Dataset excerpts
[Start of section]

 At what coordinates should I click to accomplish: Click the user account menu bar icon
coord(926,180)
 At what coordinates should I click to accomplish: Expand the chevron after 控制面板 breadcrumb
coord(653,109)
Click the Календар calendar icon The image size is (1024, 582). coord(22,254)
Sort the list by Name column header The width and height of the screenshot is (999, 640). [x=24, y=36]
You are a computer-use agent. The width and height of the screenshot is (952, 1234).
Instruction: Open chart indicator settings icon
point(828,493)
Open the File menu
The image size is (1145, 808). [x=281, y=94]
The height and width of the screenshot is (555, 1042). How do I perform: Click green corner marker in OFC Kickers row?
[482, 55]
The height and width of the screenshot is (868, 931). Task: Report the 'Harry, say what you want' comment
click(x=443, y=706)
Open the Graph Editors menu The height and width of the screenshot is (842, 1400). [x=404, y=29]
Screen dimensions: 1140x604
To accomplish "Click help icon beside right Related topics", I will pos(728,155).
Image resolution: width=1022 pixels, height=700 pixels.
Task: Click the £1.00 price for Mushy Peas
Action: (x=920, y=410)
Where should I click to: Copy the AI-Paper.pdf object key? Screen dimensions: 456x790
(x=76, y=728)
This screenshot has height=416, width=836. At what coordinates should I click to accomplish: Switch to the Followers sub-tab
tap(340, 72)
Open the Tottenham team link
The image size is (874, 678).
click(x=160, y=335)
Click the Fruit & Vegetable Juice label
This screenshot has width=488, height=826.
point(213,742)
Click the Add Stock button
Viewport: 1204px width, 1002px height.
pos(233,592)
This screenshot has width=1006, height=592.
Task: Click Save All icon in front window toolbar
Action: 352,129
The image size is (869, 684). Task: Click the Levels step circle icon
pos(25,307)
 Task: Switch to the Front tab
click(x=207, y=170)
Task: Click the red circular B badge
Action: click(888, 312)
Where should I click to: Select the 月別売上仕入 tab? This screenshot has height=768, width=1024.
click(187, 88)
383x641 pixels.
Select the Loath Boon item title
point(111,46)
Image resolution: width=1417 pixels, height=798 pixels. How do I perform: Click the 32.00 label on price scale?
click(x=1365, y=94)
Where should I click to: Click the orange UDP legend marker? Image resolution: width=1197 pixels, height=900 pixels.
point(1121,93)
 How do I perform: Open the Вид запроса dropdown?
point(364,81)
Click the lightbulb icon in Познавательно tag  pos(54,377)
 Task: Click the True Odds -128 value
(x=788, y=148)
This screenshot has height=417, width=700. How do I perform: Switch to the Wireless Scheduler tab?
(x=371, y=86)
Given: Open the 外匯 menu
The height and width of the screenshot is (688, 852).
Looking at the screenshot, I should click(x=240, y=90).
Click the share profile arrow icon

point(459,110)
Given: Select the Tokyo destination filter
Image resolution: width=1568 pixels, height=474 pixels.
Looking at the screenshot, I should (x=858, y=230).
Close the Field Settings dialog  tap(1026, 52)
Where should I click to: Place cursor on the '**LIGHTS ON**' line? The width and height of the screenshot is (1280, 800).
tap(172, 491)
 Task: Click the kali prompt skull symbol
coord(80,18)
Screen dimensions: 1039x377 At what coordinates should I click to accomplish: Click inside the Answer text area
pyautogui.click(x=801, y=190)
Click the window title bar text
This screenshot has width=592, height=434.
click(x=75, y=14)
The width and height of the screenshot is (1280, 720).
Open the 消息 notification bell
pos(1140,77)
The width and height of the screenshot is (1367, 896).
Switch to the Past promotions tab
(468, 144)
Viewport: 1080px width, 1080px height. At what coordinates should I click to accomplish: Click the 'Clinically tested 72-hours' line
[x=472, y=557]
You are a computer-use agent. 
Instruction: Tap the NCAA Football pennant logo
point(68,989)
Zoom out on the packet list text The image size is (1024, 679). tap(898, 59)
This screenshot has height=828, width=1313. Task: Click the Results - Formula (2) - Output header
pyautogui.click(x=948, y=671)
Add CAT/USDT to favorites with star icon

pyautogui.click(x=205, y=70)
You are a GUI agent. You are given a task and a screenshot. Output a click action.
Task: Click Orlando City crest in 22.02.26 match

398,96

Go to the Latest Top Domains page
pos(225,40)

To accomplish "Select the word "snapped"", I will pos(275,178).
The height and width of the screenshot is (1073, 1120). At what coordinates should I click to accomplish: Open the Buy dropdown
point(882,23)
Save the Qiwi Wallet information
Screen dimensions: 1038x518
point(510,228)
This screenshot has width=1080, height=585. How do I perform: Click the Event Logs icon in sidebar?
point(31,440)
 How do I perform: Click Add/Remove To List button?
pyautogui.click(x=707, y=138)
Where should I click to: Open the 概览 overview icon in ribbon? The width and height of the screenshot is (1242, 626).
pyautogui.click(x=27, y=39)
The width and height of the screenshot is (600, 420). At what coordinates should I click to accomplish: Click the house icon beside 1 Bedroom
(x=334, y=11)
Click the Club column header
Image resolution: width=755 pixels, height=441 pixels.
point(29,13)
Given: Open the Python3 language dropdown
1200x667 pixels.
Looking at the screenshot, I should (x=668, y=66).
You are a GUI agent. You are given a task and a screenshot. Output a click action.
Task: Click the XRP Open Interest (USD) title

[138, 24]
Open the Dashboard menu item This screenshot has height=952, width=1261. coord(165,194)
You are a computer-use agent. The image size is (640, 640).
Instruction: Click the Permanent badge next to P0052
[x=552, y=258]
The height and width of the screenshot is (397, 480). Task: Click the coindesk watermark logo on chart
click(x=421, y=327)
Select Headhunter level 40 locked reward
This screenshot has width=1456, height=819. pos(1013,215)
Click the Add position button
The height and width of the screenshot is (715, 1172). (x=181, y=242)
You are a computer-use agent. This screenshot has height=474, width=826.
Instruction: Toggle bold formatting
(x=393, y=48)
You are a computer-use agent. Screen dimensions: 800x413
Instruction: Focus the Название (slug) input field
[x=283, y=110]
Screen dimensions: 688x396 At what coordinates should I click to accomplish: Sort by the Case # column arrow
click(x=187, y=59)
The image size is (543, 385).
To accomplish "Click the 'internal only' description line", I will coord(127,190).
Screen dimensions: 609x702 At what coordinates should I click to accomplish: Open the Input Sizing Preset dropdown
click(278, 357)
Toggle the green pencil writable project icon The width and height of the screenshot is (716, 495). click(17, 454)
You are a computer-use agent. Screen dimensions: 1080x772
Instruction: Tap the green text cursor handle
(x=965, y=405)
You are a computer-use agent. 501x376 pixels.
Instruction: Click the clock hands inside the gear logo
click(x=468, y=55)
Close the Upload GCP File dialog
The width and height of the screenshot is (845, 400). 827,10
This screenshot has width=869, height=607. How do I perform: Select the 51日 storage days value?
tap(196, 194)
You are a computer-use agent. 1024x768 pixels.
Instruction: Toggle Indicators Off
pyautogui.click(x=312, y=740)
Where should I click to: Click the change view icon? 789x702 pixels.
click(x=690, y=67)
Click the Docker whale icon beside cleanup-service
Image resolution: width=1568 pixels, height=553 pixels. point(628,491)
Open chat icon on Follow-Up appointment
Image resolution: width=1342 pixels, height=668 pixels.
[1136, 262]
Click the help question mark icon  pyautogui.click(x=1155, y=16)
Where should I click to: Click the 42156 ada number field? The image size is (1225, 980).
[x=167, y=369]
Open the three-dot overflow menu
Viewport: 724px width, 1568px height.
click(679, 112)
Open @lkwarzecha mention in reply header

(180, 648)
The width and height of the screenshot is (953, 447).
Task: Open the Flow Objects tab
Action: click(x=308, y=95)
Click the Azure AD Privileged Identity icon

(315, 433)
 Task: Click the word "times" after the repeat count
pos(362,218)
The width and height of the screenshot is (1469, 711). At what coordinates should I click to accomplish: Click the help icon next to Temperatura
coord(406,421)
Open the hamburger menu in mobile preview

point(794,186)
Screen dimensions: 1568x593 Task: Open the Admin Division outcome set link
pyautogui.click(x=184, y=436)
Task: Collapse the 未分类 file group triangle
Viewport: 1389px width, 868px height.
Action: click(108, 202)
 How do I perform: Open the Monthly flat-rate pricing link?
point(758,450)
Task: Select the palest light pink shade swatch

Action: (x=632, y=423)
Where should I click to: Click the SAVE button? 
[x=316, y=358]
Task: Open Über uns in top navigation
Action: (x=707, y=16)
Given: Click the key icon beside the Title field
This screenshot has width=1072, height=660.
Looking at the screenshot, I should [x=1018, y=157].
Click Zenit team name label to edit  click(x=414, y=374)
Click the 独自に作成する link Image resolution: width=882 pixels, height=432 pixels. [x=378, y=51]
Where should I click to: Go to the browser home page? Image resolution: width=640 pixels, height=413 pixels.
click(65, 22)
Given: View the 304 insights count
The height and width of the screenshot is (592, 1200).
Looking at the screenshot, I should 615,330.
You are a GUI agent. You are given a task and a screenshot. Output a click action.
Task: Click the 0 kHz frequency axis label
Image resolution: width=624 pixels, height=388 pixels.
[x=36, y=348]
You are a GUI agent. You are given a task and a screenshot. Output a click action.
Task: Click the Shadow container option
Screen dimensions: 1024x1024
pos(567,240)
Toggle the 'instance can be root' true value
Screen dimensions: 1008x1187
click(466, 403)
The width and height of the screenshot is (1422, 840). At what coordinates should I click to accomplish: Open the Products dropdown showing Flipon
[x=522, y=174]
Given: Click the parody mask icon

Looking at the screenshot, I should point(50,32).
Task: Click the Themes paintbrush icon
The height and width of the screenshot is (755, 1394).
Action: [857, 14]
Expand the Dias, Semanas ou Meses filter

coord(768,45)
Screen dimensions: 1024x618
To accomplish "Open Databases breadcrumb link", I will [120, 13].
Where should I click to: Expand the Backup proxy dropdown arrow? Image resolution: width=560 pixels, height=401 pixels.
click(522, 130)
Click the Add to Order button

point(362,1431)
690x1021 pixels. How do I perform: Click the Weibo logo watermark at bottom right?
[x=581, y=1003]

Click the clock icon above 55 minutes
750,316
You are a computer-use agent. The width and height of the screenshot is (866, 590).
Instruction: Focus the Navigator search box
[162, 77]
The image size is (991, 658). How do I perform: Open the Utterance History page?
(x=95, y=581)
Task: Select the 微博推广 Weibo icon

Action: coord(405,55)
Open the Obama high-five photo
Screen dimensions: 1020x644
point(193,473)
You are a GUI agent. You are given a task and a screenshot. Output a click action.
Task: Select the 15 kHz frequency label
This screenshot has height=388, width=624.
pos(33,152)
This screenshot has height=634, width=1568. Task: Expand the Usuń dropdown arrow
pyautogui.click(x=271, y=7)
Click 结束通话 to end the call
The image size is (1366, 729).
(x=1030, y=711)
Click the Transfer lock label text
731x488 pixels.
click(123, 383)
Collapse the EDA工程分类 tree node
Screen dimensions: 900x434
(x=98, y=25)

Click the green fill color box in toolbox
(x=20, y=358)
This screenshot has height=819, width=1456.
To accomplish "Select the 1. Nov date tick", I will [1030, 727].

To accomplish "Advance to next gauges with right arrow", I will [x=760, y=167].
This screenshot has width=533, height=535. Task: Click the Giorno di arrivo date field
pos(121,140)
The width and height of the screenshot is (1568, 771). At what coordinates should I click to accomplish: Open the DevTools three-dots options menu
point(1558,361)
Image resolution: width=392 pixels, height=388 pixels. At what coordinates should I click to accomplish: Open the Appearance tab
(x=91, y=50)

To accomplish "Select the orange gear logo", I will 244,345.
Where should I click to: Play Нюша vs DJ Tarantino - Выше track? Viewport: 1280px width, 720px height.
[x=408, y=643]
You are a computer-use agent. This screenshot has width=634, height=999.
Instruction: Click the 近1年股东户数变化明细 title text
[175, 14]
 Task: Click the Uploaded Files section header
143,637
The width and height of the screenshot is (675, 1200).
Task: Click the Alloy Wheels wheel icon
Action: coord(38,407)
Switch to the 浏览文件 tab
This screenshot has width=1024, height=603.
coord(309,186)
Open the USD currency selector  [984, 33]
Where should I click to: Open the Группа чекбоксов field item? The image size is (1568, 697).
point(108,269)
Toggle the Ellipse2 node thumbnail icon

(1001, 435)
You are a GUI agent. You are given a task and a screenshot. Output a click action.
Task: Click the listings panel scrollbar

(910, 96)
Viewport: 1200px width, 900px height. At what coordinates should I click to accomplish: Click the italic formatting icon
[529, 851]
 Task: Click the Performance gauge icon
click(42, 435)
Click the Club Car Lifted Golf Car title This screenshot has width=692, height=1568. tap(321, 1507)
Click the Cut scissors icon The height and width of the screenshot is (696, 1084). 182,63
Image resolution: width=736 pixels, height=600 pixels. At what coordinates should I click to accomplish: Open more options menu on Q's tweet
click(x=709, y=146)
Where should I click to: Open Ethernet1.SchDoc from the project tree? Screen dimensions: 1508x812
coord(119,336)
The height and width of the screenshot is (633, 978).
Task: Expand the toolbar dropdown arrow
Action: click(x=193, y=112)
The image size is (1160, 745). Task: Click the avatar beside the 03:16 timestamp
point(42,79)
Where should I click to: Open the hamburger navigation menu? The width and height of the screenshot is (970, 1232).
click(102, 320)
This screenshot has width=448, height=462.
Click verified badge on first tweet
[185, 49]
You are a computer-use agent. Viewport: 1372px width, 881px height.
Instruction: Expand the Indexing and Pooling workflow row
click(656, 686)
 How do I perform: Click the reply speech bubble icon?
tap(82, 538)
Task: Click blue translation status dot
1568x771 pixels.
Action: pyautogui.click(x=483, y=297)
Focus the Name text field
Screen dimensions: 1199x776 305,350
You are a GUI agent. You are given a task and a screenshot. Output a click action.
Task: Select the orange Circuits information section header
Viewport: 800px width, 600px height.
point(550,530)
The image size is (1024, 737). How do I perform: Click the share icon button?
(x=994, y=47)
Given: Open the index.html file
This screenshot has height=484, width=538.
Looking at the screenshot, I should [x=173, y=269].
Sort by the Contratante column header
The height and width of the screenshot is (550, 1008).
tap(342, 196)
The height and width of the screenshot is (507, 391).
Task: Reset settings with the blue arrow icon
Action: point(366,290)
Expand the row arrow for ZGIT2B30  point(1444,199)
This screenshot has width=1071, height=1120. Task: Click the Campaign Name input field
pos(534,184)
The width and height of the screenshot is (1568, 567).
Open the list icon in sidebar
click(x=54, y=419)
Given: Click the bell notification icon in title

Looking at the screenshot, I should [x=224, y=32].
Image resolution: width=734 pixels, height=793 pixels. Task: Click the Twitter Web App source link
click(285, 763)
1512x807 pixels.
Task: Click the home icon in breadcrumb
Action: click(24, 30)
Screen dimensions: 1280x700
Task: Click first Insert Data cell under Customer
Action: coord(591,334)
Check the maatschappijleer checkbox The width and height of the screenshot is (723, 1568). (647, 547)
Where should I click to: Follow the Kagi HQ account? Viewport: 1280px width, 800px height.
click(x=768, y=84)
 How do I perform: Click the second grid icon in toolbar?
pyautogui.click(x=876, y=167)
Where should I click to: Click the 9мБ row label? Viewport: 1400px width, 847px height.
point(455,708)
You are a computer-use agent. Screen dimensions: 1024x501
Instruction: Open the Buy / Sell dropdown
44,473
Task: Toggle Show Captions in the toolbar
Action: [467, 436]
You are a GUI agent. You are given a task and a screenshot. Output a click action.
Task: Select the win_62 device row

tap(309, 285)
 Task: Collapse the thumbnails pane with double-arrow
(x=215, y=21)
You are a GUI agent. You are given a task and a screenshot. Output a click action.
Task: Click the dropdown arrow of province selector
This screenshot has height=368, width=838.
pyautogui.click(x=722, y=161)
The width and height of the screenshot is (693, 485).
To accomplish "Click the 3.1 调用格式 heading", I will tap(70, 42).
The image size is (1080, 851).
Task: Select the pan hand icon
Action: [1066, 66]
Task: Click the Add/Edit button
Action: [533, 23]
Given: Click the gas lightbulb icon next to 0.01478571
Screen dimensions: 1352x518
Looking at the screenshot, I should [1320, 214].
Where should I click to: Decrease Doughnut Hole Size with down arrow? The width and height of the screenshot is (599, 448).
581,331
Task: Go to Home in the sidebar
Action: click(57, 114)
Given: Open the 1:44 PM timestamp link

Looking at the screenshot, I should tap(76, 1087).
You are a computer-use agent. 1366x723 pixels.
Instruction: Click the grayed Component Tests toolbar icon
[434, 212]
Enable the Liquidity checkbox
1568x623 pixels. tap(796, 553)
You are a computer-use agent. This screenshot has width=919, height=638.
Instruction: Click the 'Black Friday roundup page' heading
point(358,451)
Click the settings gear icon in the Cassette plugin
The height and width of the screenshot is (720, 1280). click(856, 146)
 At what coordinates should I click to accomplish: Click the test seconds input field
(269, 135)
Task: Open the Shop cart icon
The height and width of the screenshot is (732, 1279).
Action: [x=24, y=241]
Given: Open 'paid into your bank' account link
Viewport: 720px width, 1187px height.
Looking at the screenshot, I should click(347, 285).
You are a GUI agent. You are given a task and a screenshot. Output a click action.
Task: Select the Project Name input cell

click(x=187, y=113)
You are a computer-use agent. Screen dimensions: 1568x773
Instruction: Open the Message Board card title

[End of section]

Task brief - Return the entries exactly through the "Screen dimensions: 1140x604" line.

Exercise response -
 At what coordinates should I click to accomplish: Click the user account menu bar icon
coord(926,180)
 At what coordinates should I click to accomplish: Expand the chevron after 控制面板 breadcrumb
coord(653,109)
Click the Календар calendar icon The image size is (1024, 582). coord(22,254)
Sort the list by Name column header The width and height of the screenshot is (999, 640). [x=24, y=36]
You are a computer-use agent. The width and height of the screenshot is (952, 1234).
Instruction: Open chart indicator settings icon
point(828,493)
Open the File menu
The image size is (1145, 808). [x=281, y=94]
The height and width of the screenshot is (555, 1042). How do I perform: Click green corner marker in OFC Kickers row?
[482, 55]
The height and width of the screenshot is (868, 931). Task: Report the 'Harry, say what you want' comment
click(x=443, y=706)
Open the Graph Editors menu The height and width of the screenshot is (842, 1400). [x=404, y=29]
Screen dimensions: 1140x604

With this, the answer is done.